It Takes a Village
The art of playing with dolls
by Jason Blair
MARWENCOL: Directed by Jeff Malmberg. Music, Ash Black Bufflo. Starring Jeff Hogancamp. The Cinema Guild, 2010. Unrated. 83 minutes.
In the opening frames of Marwencol, a man with a camera crouches in the grass. Elbowing forward, he trains his lens on his subjects, which turn out to be " G.I. Joe action figures? In a film about finding your balance, it's a fitting moment of instability, raising the question of whether our lensman is an artist, history buff or just some dude whose brain turned to gumbo long ago. All three, as it turns out: Beaten and left for dead years before outside a bar in Kingston, New York, Jeff Hogancamp emerged from a coma nine days later without his memory, identity and his lifelong addiction to alcohol. To recover himself, perhaps even to survive, Hogancamp created an alter ego in the figure of a 1/6 scale military doll, then set about constructing an alternate universe in the form of a miniature World War II-era Belgian village. Complete with church, military vehicles and a dollhouse bar, today the village of Marwencol is bursting with Barbie dolls to keep Hogancamp's hero company, a kind of private, mildly perverse variation on the Adam's rib story.
Into Hogancamp's backyard fantasy Marwencol carefully treads. Peeling away the story like a surgeon undressing a wound, director Jeff Malmberg traces the damaged manner in which Hogancamp BRING's his military scenes to life. As the village of Marwencol unfolds in miniature, so do the elements of Hogancamp's life before his attack, each narrative " true and imagined " informing the other until the nature of what's real is called into question. Containing elements of both Inglourious Basterds and Rain Man, Marwencol is the film Quentin Tarantino would make if he directed a stop-action film featuring dolls. Yet Hogancamp is an auteur without irony, a man who walks his miniature Jeep on a leash to keep it looking worn and authentic " a fitting anecdote for a story about finding your way when your wayfaring abilities have been taken from you.
Hogancamp's actual relationships, which inform his storylines in Marwencol, are painfully superficial and immature. His dolls provide everything he can't experience in real life. The starkest example is his infatuation with his married neighbor Colleen " the col, incidentally, in Marwencol. When Hogancamp's fantasies about Colleen go too far in his village, he proudly reports them to Colleen who, reacting with understandable unease, finds her doll purged from the village in the strangest of ways. Hogancamp, caught between his need for therapeutic play and his need for real-life friends, calls himself an "elephant left in charge of the peanuts." Leave it to Hogancamp to say it best; he usually does.

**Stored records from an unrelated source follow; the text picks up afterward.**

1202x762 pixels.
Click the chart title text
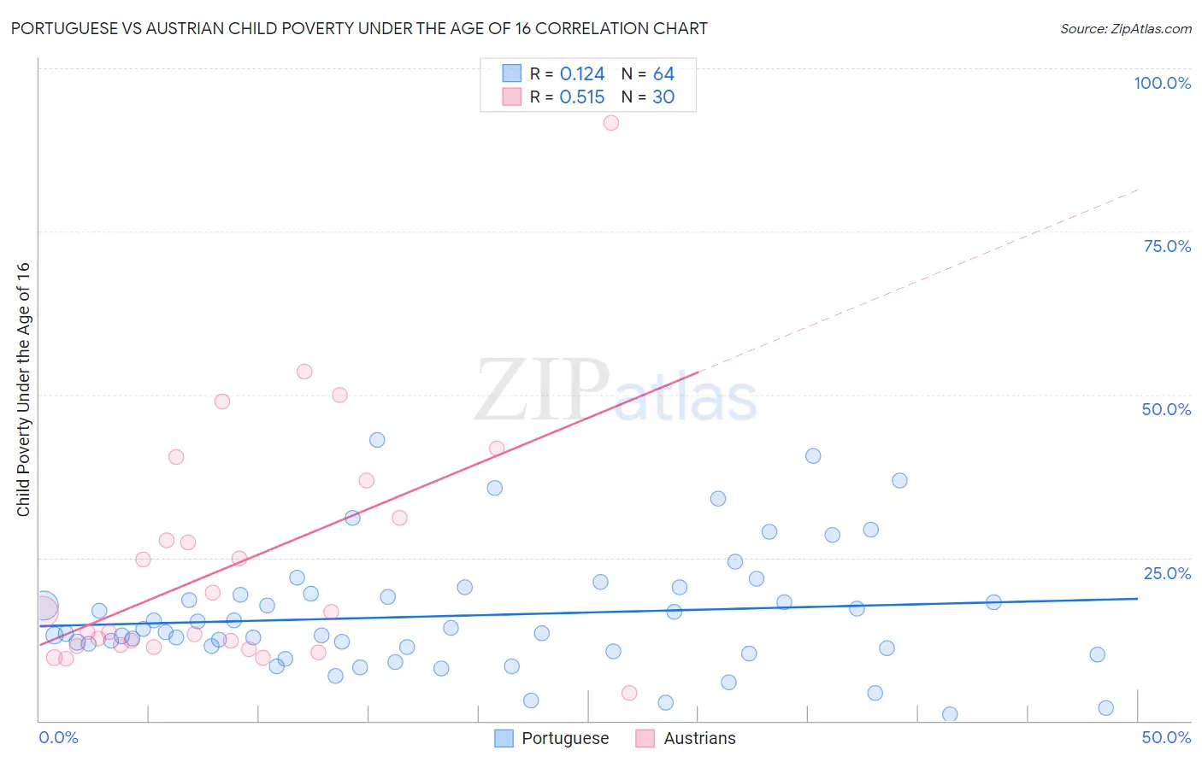coord(359,28)
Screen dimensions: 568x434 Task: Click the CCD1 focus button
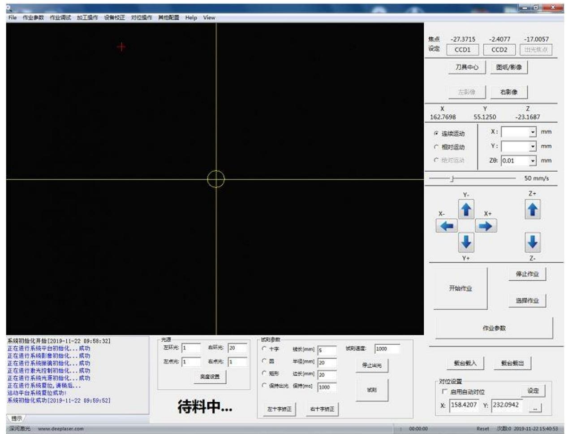coord(462,50)
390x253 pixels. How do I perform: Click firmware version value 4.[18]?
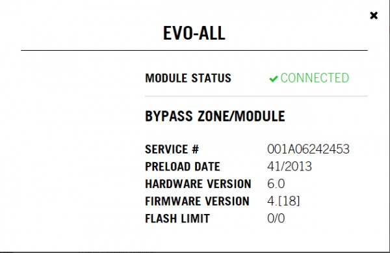click(x=283, y=201)
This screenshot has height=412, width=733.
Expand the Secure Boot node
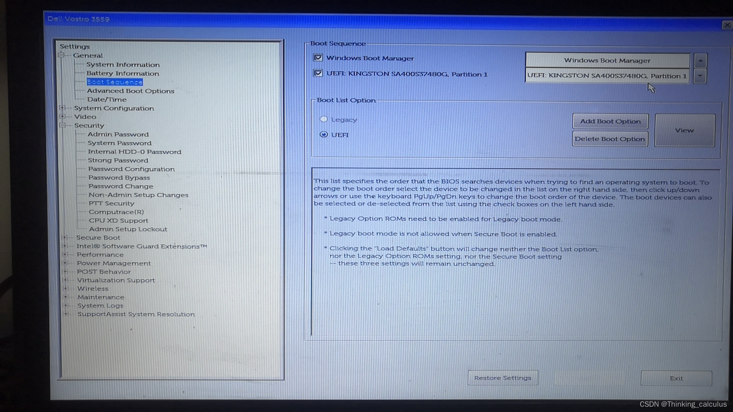65,237

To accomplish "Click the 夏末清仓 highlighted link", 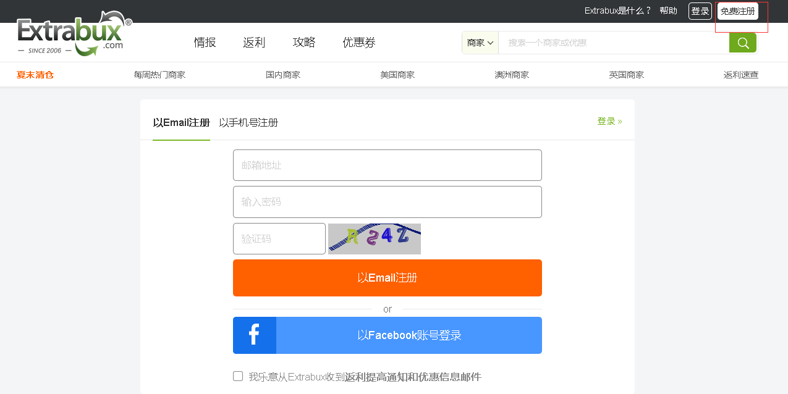I will [x=35, y=74].
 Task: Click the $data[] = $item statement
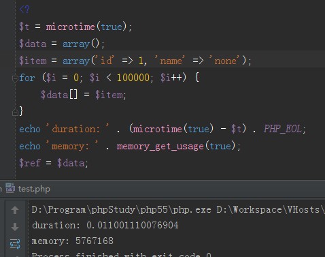point(83,95)

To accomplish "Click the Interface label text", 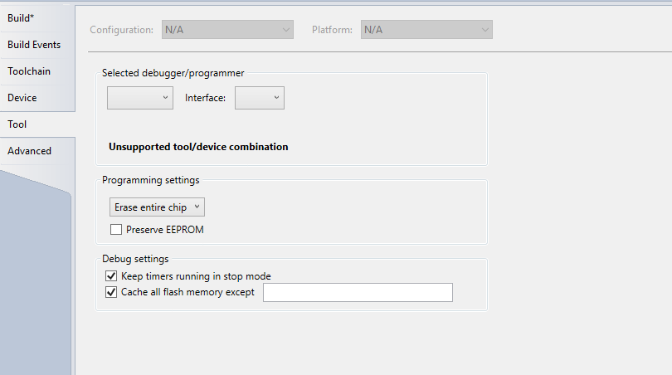I will [205, 98].
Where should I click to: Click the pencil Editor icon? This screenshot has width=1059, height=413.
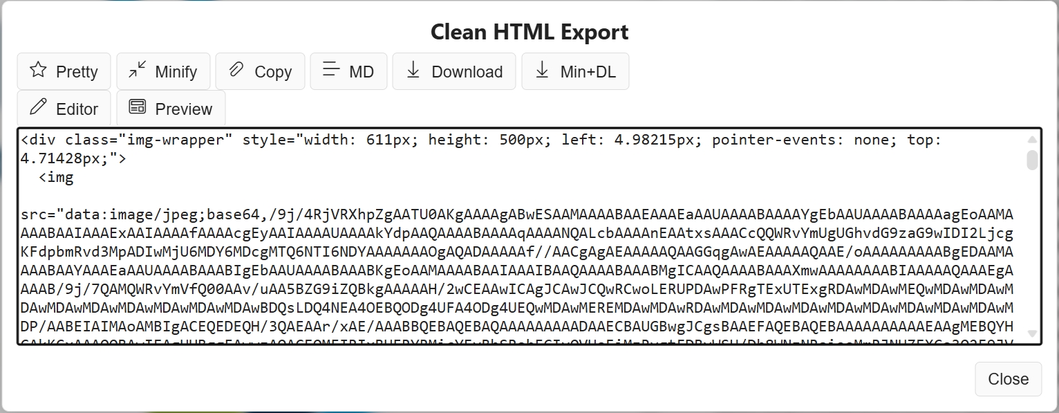[x=39, y=107]

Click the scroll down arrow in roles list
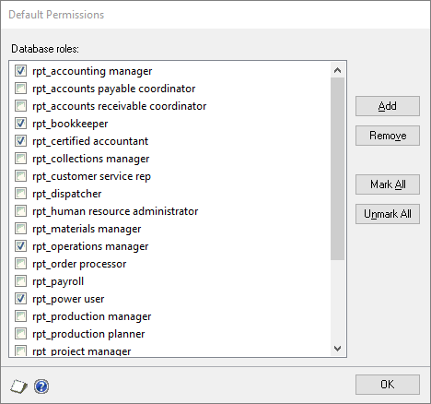[337, 349]
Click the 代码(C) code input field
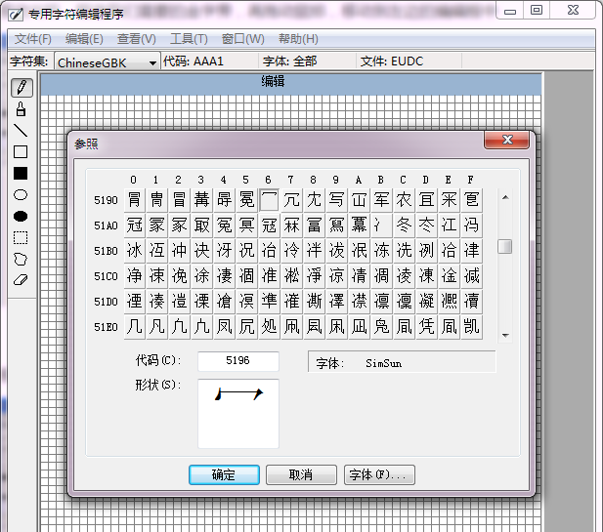Viewport: 603px width, 532px height. coord(237,361)
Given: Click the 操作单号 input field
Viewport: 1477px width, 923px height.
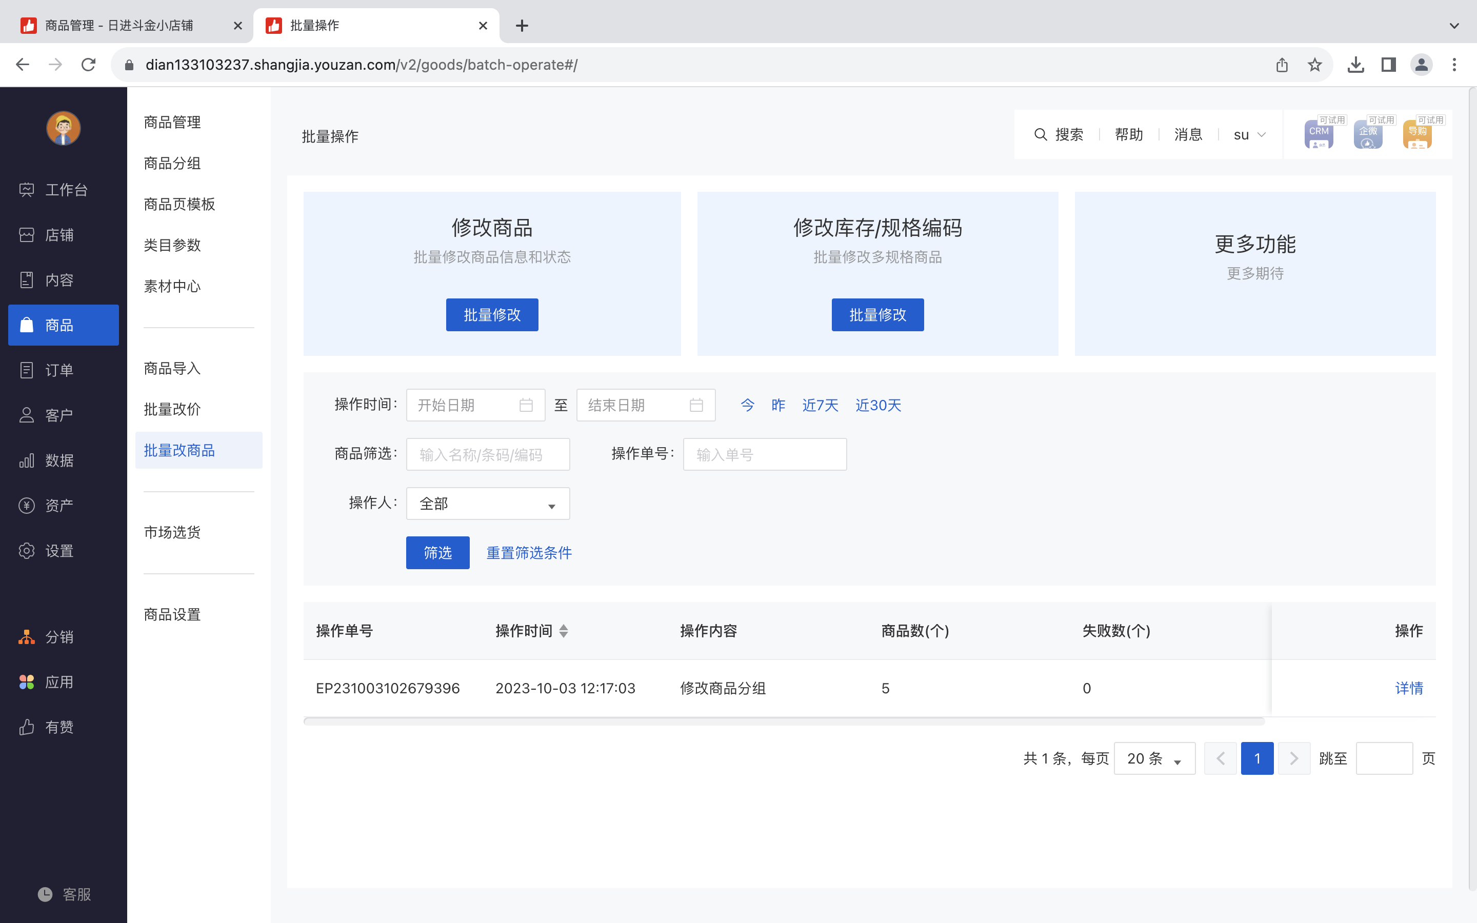Looking at the screenshot, I should [x=764, y=454].
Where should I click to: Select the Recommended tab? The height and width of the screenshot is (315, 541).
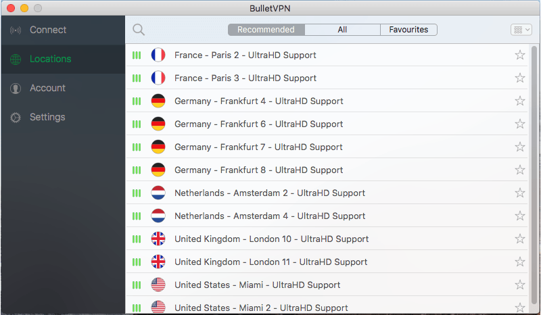tap(266, 30)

The story peaks with the arrival of the S.S. in the toy village just as Hogancamp begins attracting attention for his photography. If Marwencol the village is play therapy, Hogancamp's still photos are art of the most exquisite sort, capturing a level of emotion often absent from standard documentary photography. Will Hogancamp survive his first exhibit at a gallery? What will become of his backyard village? Marewencol is a film about identity, survival and coping with severe trauma " and ultimately, most satisfyingly, about the nature of art.
Marwencol withholds a crucial aspect of Hogancamp's life until very late in the film, a risky gambit that may appear evasive to some. The revelation, in fact, mirrors Hogancamp's own struggle to confront the very aspects in himself that led to his beating. The documentary is a knot of unanswered questions. What happened to his wife? How can Hogancamp possibly afford to make military doll art all day, when his hospital stay was cut short due to insufficient funds? We come to realize that such details don't count for much. Hogancamp's life in miniature is every bit as tragic and sad, as triumphant and audacious, as anything in real life.
Marwencol opens Friday, Feb. 18, at the Bijou.